Since regaining control, the Taliban have sought to help the national team thrive. Within days of regaining Kabul, Taliban officials met with the Afghanistan Cricket Board. Hamdullah Nomani, the Taliban’s minister of urban development, recently told The Washington Post that the government is discussing plans to construct a large new cricket stadium in the capital.
It amounts to sportswashing: an abhorrent regime attempting to use the team’s success for their own ends. Afghanistan’s stirring World Cup run was cheered on by street parties in the country. Of course, the faces in the crowds were all men.
Women not being permitted to join these scenes illustrates the appalling reality facing females in Afghanistan today. It is more than 1,000 days since Afghan girls and young women have been barred from secondary schools, notes Zuzanna Olszewska, an associate professor in social anthropology at the University of Oxford. The Taliban demanded that no Afghan women be allowed to participate in the United Nations meeting set up to discuss the international community’s approach to Afghanistan, which started on Sunday.
When Afghanistan gained Test status, in 2017, they did not meet International Cricket Council membership requirements on women’s cricket. Their bid was still voted through by existing full members. To the full member boards, including England, Afghanistan’s lack of any women’s team at the time was no obstacle to their ascension.
National contracts were introduced for 25 Afghan women’s players in early 2021. Before the women’s team had ever played a game, those contracted players fled, mostly to Australia, as the Taliban approached Kabul. As part of their attack on women’s rights, the Taliban swiftly reinstated a ban on women playing sports.
This is the dark undercurrent to sport’s fairy tale. Incredibly, the Afghanistan men’s team benefit financially from the lack of a women’s side.
Funding for Afghanistan is not reduced to take into account that the board does not support women’s cricket. The ICC does not dictate how full members should spend their money, unlike for associate nations.
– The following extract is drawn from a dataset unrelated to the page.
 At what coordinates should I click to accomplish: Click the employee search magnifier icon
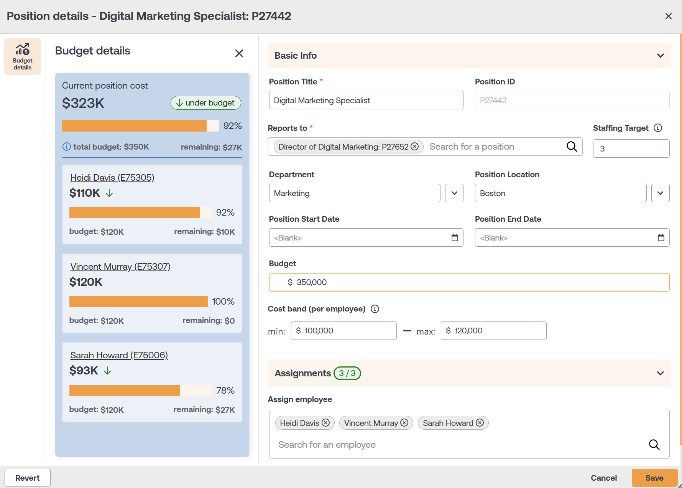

So when Afghanistan gained Test status the global governing body effectively lost power over how to push for the country to spend more on women’s cricket.
While Ireland, who gained Test status at the same time, spend about £3 million a year on women’s cricket, Afghanistan do not spend anything, leaving more left over for their men’s side. The ICC has previously said that it “will not penalise the [Afghanistan Cricket Board], or its players for abiding by the laws set by the government of their country”: essentially, that it wants to keep out of politics. Yet funding a board that does not support women’s cricket is itself a political act.
In their open letter to the ICC, Afghan women’s players said that they were “proud and excited” by the success of the men’s side. They have not advocated for the team to banned because of the political situation, as happened to South Africa during apartheid.
“We want the same opportunity,” Tuba Sangar, who was the women’s cricket development manager for the Afghan Cricket Board and fled to Canada as the Taliban returned, told Telegraph Sport last year. “Cricket is the only thing that at least people talk about Afghanistan positively. But, as a woman, it’s a hard feeling for me – I wish we had the same opportunity.”
Currently, only a country’s board can select a cricket team: the Afghan Cricket Board. The head of the Afghan Cricket Board was appointed by the Taliban.
The Afghan women’s team are essentially advocating that ICC funding intended for the Afghanistan women’s programme – now non-existent – could be diverted to female cricketers who have fled. This team would not be recognised as an official Afghan national team, so they would not be allowed to enter World Cups. But the team would keep alive an idea: that cricket can still be used as a force for good for Afghan women.
Afghanistan remain both cricket’s best story and its worst – simultaneously a testament to the power of sport, and also a reminder of the limits of what sport can change. As the rise of the men’s team continues, it will bring more questions about whether, while their women’s team are denied the same right, they should be allowed to play at all. The alternative path offered by the women’s side should be embraced.